▶ _What is required_:
Only the number is wanted: how many lines in the data contain "panel"?

====== Exercise data

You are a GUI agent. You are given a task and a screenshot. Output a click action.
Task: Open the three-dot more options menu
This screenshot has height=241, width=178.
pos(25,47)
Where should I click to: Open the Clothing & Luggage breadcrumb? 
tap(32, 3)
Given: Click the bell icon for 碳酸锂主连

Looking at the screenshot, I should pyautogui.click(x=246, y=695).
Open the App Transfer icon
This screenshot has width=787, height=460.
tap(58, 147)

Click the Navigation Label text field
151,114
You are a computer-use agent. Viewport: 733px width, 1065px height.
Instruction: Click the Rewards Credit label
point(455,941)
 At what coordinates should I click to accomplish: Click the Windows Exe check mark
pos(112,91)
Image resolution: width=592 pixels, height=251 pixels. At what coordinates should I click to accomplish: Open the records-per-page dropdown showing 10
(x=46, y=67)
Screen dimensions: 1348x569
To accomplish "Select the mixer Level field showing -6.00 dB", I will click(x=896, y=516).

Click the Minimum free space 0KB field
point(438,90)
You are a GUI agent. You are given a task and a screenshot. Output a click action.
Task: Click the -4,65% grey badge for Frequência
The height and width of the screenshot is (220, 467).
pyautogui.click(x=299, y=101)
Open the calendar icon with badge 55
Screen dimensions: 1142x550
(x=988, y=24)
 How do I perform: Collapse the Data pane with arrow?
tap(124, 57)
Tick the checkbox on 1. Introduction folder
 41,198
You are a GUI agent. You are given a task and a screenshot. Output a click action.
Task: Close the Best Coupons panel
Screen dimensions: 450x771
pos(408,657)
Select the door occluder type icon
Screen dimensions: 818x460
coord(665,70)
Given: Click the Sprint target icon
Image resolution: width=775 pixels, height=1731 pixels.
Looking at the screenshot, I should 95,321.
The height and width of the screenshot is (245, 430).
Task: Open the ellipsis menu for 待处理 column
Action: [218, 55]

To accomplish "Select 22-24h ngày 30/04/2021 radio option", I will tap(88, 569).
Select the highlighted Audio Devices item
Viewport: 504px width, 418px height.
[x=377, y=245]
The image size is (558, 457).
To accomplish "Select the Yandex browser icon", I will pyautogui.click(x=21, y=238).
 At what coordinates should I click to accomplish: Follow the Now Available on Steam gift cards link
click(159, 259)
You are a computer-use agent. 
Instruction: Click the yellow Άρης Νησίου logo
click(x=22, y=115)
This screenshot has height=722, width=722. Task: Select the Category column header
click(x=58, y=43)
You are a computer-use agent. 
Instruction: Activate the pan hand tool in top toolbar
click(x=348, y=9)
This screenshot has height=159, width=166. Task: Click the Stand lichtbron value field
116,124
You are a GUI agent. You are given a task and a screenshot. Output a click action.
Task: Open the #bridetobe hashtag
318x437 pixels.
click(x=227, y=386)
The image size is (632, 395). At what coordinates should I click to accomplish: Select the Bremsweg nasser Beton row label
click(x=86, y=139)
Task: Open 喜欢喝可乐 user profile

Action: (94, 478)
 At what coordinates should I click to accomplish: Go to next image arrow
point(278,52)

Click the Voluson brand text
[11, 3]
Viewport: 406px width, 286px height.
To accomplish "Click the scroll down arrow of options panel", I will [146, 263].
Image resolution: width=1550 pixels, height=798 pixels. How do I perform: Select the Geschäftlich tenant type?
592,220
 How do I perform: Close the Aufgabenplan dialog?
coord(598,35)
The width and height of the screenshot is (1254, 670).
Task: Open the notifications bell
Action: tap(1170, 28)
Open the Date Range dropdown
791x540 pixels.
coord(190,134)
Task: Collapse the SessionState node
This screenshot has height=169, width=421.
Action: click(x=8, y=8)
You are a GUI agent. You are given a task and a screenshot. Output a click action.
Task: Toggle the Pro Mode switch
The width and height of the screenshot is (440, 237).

============

▶ _Result of the task_:
2